Study co-author and GNS Science geologist Simon Cox said this "non-linear behaviour" explained the wide range of observed glacial erosion rates - and also the profound impact of glaciation on mountainous landscapes during the past few millions years.
"The erosive power of glaciers varies considerably, with some of the most rapid glacial erosion happening in mid-latitude climates," he said.
"This research confirms that fast glaciers are more effective at gouging landscapes than slow-moving ones."
Although the process of glaciation was widespread in the landscape, scientists did not fully understand it, partly because of the great difficulty accessing the ice-bedrock interface underneath glaciers.
In the study of the Franz Josef Glacier, which took place over a five-month period in 2013 and 2014, the scientists used a combination of two techniques to shed light on the glacier's behaviour.

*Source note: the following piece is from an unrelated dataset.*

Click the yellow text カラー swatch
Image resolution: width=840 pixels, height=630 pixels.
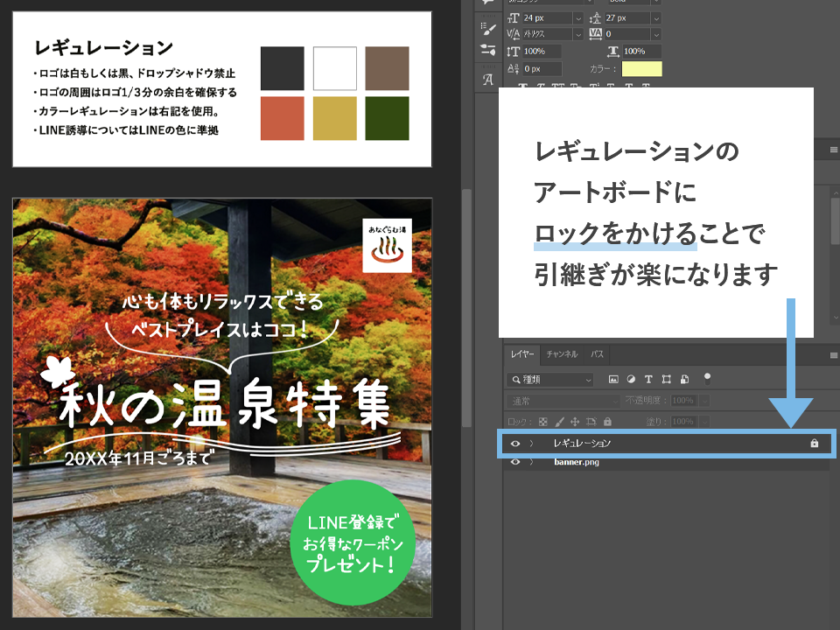click(x=641, y=69)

Firstly, they used satellite imagery to measure the speed of the glacier at its surface, which reaches up to 3m-a-day.
At the same time, they analysed the crystalline structure of carbon-bearing particles - mostly graphite - collected from the meltwater river below the glacier.
To do this, they used a method called Raman spectroscopy, which involves measuring the way light is scattered when it interacts with carbonaceous particles.

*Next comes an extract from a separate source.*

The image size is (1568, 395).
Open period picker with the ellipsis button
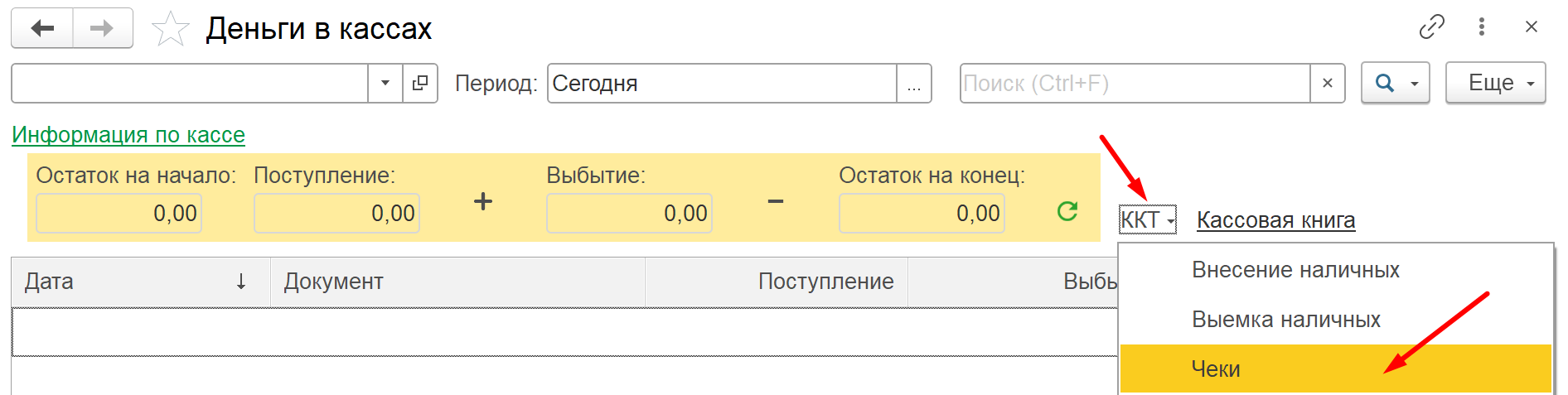[x=914, y=84]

They then used the "Raman signature" to track particles back to the bands of Alpine Schist rocks from where each particle was eroded.
This enabled them to quantify erosion rates beneath the glacier.
From the results, they have developed a law for glacial erosion that captures the variability seen globally, in different climate zones.
Their work shows erosion is highly sensitive to small variations in topographic slope and rainfall.
Dr Cox said the power demonstrated by the combination of techniques would enable scientists to better understand glacial erosion and how this will change as glaciers respond to global warming.
Associate Professor Andrew Mackintosh, deputy director of Victoria University's Antarctic Research Centre, said the study demonstrated how New Zealand glaciers - especially those few that flow very fast - are also capable of eroding the underlying landscape at a fast rate.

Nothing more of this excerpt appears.